::: Data provided

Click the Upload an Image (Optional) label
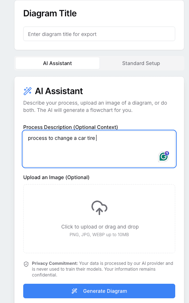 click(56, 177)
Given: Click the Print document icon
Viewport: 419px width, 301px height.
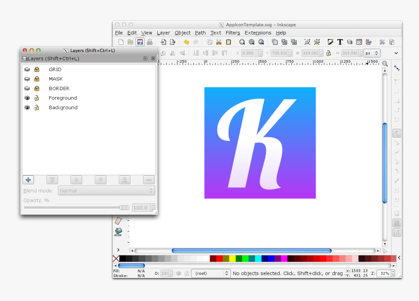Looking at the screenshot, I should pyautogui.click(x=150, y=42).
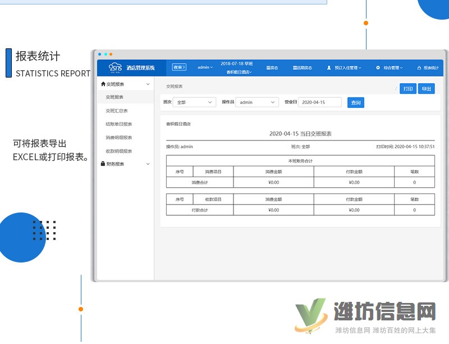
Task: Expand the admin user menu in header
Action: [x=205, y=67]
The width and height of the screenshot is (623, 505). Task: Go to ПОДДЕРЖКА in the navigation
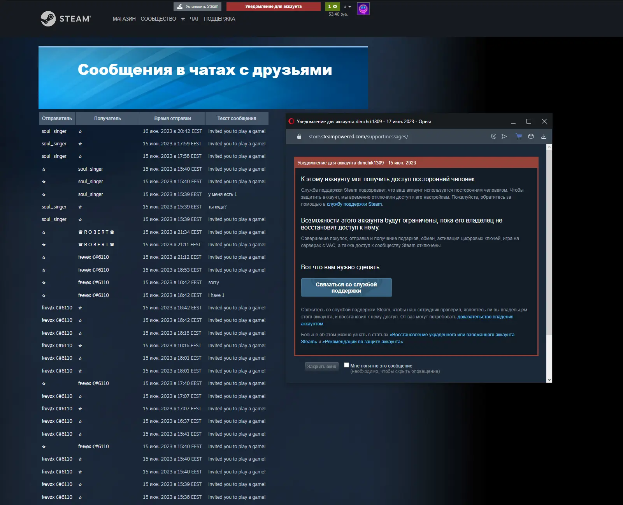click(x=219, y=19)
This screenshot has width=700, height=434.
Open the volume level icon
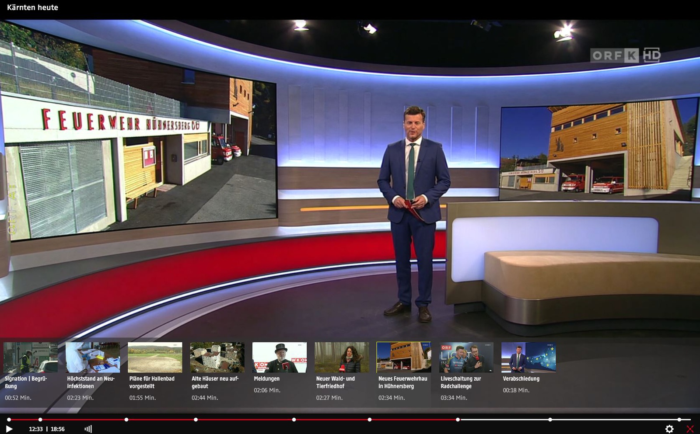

::::::

Work instruction: Write the data out again exactly, but without its images.

Answer box:
Click the Upload an Image (Optional) label
 click(56, 177)
Given: Click the Print document icon
Viewport: 419px width, 301px height.
Looking at the screenshot, I should pyautogui.click(x=150, y=42).
Task: Expand the admin user menu in header
Action: [x=205, y=67]
The width and height of the screenshot is (623, 505). Task: Go to ПОДДЕРЖКА in the navigation
click(x=219, y=19)
This screenshot has width=700, height=434.
Open the volume level icon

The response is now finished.